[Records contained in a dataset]
▽
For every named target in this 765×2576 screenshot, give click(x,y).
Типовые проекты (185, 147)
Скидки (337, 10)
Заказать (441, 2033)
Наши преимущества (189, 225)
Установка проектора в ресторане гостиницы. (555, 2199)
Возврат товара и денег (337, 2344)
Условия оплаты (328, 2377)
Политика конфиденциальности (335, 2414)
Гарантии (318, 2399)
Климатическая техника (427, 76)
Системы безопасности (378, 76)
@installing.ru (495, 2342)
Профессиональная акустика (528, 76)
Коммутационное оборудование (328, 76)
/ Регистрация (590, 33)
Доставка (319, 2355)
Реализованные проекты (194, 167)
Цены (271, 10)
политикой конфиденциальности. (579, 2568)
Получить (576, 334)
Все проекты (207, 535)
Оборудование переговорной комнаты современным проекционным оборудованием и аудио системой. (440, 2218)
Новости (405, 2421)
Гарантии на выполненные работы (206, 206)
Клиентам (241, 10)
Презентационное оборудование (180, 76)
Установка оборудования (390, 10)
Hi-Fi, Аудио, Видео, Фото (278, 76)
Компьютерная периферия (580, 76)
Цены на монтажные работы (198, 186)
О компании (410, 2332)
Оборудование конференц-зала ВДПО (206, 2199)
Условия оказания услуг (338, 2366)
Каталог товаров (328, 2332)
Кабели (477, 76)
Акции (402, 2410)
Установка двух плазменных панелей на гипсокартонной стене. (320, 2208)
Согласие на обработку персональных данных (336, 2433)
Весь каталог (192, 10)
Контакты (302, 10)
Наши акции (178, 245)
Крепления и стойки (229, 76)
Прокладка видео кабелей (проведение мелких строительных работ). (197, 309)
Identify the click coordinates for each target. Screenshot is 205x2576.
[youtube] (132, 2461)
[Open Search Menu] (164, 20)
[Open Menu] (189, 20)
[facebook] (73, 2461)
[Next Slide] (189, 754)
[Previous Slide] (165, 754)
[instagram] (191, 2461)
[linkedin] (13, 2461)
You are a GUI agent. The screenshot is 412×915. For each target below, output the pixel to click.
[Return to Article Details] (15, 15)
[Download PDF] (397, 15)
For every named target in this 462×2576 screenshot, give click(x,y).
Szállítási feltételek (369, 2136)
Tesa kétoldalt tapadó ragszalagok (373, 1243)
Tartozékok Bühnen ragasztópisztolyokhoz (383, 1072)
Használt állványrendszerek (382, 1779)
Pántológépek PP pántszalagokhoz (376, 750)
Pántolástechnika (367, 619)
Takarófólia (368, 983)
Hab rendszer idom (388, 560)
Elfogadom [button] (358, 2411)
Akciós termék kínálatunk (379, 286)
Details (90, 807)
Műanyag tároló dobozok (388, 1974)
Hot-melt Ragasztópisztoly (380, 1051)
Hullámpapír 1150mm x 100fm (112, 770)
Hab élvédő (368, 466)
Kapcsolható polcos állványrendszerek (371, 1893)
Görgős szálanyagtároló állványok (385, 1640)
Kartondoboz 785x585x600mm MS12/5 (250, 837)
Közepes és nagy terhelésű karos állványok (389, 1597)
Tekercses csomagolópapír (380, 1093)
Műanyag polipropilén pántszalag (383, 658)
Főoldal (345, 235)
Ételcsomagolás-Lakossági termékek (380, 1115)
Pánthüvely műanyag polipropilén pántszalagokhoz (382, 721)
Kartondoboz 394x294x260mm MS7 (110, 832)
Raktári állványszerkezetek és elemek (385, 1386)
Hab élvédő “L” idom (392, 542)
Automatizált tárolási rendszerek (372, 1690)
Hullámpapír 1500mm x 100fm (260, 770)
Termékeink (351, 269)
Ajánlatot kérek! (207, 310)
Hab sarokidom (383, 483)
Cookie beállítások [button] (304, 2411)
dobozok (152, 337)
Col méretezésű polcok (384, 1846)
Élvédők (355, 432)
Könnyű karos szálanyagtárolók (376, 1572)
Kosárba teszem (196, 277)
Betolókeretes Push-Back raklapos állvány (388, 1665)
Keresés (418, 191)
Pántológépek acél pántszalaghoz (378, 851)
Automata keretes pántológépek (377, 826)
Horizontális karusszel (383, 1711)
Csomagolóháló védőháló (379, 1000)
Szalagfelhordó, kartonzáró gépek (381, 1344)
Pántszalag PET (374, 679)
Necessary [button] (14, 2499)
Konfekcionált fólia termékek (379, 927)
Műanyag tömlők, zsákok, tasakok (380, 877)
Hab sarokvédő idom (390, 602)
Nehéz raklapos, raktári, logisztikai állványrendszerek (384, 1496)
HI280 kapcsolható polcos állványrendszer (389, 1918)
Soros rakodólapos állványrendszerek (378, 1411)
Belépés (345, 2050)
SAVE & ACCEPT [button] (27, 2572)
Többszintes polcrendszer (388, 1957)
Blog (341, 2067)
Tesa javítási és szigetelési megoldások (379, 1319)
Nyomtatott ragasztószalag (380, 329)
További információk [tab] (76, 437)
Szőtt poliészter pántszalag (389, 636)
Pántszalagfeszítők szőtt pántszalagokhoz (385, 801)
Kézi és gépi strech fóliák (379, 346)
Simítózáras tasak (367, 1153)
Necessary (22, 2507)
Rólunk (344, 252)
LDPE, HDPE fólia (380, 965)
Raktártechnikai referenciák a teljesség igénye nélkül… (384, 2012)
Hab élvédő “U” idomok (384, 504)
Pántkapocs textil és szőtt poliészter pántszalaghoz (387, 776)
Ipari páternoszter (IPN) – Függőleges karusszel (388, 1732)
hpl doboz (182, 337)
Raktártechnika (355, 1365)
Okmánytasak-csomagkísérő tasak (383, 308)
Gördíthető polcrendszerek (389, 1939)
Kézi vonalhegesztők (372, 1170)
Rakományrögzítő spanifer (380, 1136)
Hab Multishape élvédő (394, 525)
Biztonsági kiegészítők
△
Work instructions -
Scan the records above for the string "karusszel", then report every line that contains it.

Finished task -
Horizontális karusszel (383, 1711)
Ipari páternoszter (IPN) – Függőleges karusszel (388, 1732)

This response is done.